Pode surpreender que faltem estudos sobre as histórias sociais, materiais e políticas sobre as origens da inteligência artificial. Com efeito, muito foi escrito sobre a história da IA – por Simon em 1996 e por Newell em 2000, entre outros. A maior parte dessas histórias, no entanto, segue um esquema estreito, vendo-a “principalmente em termos intelectuais”, nas palavras de Paul Edwards, um historiador das tecnologias da informação.
As duas histórias quase oficiais da IA são, cada uma, uma história de ideias: “Machines Who Think” [Máquinas que pensam], de Pamela McCorduck, que “forjou o modelo para a maioria das histórias posteriores” após a sua publicação inicial em 1979; e “AI: The Tumultuous History” [IA: a história tumultuada], de Daniel Crevier, publicada em 1993. Ambos os livros se baseavam principalmente em entrevistas em profundidade com pesquisadores-chave para construir suas narrativas.
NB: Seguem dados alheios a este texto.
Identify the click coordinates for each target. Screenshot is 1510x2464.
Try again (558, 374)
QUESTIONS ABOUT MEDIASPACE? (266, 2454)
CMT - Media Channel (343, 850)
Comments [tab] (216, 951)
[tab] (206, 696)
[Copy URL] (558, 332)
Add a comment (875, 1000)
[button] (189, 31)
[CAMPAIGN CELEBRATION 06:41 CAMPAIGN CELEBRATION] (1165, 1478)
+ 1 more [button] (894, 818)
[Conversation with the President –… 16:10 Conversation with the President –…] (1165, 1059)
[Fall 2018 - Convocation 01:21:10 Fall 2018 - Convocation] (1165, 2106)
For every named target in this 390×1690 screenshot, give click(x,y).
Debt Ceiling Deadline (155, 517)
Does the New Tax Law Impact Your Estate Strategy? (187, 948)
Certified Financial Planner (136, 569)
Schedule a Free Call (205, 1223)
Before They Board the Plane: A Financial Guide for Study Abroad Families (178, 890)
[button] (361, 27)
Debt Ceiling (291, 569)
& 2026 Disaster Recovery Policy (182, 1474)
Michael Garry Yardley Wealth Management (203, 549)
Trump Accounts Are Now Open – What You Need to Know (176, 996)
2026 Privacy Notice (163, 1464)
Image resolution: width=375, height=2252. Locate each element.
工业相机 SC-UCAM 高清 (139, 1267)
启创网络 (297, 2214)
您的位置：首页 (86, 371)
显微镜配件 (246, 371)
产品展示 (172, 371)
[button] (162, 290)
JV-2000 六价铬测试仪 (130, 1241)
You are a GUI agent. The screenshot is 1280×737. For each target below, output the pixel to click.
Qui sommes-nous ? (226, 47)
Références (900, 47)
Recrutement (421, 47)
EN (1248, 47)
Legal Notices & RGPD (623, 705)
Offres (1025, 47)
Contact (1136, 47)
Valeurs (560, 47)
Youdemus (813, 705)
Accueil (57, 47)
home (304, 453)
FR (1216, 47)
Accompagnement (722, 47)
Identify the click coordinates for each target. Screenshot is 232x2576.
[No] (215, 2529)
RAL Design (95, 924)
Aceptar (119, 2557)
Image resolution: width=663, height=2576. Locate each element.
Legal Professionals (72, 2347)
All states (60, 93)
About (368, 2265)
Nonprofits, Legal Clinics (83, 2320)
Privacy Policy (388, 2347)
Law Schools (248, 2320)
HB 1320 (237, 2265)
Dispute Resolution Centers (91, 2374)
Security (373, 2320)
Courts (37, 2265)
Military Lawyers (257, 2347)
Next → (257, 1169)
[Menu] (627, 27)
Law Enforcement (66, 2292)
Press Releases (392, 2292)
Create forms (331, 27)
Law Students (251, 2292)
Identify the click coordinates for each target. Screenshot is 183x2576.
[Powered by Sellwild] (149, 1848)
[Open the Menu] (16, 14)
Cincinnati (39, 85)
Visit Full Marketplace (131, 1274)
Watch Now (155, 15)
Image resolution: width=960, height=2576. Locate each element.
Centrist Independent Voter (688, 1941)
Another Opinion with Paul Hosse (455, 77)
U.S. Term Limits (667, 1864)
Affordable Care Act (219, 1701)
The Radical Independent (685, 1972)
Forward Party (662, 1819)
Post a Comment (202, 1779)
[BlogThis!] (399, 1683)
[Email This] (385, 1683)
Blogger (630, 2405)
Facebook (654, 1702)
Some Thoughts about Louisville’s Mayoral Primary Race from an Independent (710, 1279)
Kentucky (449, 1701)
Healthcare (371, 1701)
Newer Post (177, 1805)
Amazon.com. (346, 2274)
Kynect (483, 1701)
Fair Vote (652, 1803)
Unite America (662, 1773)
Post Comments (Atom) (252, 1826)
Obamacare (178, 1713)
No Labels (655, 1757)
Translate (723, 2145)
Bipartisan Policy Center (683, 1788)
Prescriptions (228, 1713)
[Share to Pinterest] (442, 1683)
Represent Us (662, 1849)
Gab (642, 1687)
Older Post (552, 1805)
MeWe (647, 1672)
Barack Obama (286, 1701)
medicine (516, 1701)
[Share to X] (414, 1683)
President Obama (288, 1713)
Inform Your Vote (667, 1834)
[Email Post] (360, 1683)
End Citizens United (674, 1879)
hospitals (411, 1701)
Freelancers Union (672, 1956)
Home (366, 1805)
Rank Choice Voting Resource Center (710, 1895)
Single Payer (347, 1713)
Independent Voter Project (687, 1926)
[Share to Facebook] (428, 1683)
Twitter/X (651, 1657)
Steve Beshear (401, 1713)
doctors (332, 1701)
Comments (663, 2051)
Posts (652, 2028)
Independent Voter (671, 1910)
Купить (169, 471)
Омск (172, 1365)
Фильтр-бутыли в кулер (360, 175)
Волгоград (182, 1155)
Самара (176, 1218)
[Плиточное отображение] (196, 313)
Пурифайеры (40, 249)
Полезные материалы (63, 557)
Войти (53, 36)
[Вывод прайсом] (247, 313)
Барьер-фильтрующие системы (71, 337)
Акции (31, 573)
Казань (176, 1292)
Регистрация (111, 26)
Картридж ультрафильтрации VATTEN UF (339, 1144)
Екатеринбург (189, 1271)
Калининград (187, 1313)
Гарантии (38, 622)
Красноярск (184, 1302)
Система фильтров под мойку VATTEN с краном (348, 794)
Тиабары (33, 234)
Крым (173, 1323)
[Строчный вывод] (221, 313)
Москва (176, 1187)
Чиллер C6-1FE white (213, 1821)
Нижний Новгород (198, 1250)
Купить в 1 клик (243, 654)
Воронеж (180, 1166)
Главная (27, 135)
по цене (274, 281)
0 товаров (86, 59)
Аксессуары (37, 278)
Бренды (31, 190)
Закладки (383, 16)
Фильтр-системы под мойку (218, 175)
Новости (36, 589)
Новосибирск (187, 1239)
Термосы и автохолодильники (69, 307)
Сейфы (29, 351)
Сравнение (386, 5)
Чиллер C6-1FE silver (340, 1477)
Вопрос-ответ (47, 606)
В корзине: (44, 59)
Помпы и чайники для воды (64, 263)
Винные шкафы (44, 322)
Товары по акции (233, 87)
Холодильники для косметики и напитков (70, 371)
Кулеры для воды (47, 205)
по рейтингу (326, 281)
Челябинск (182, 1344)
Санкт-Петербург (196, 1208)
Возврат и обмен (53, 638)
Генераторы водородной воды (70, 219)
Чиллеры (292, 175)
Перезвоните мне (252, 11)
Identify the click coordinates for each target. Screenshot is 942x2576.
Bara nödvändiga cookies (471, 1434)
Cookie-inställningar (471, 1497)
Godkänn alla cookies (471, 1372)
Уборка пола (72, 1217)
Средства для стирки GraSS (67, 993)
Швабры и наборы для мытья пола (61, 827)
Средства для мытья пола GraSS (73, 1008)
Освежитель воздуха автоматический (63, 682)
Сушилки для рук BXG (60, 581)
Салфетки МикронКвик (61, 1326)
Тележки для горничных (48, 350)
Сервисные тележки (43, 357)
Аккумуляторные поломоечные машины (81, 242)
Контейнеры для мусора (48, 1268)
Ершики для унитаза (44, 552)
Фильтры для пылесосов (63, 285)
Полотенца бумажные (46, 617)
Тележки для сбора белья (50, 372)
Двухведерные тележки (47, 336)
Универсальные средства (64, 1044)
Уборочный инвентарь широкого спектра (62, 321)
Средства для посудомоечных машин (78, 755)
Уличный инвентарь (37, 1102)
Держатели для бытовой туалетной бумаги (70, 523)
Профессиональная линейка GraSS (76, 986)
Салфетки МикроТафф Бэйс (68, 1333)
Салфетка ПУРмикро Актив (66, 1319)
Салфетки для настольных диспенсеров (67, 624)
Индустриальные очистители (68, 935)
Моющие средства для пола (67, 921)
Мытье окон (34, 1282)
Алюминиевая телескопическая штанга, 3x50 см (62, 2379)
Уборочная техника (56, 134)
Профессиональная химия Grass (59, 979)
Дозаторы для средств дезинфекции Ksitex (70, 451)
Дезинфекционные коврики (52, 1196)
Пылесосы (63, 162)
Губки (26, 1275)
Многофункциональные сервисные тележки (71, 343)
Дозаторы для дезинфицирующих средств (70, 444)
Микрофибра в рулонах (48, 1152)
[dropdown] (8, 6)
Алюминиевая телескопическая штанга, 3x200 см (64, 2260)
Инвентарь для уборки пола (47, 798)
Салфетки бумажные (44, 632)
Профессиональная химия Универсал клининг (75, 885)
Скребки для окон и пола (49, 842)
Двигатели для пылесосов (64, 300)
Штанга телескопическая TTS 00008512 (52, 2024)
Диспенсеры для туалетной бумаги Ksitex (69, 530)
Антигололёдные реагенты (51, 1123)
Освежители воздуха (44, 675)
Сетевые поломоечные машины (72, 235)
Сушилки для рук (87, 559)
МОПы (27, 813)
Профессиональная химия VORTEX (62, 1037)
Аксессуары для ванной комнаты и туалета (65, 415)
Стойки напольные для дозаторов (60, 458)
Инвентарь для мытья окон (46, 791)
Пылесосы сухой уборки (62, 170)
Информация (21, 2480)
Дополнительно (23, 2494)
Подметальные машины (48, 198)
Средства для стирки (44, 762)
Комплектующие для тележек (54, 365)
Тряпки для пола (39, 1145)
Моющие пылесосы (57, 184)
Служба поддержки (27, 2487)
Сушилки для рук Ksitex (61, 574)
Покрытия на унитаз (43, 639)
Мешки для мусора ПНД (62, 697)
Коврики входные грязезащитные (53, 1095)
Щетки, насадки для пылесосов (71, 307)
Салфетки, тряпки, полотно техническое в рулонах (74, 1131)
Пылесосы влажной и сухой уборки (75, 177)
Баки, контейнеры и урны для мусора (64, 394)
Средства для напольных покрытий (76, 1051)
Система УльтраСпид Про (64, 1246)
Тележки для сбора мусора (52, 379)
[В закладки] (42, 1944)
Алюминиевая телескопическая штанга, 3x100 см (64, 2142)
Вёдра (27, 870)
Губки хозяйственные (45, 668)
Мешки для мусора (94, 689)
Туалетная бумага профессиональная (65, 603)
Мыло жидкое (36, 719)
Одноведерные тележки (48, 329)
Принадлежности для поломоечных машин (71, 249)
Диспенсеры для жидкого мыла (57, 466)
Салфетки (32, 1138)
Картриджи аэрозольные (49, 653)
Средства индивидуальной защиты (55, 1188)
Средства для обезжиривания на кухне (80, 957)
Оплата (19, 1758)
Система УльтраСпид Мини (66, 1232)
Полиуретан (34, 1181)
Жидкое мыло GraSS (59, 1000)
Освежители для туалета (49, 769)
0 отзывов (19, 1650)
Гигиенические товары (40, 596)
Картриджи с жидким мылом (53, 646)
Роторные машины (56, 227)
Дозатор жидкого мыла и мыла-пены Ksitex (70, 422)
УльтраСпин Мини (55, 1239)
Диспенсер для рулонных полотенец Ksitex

Nenhum deles, talvez como resultado, procurou entender a IA no seu contexto mais amplo, inserida na ascensão da pesquisa operacional, da “big science” [grande ciência], das ciências atuariais e do financiamento militar estadunidense do como ele evoluiu a partir da Segunda Guerra Mundial. Expulsa dessas histórias, a IA pode parecer separada do seu contexto histórico e político.
Sem esse contexto, a IA também pode parecer separada dos sistemas de conhecimento que a criaram. No seu discurso de 1957 aos profissionais da pesquisa operacional, Simon celebrou a diversidade do passado do campo da IA. Ele descreveu as contribuições dos tecelões franceses e dos mecânicos do tear de Jacquard, além de Smith, Prony, Babbage e seus pares nas ciências “soft” nos termos de uma “dívida” crescente que ainda precisa ser paga.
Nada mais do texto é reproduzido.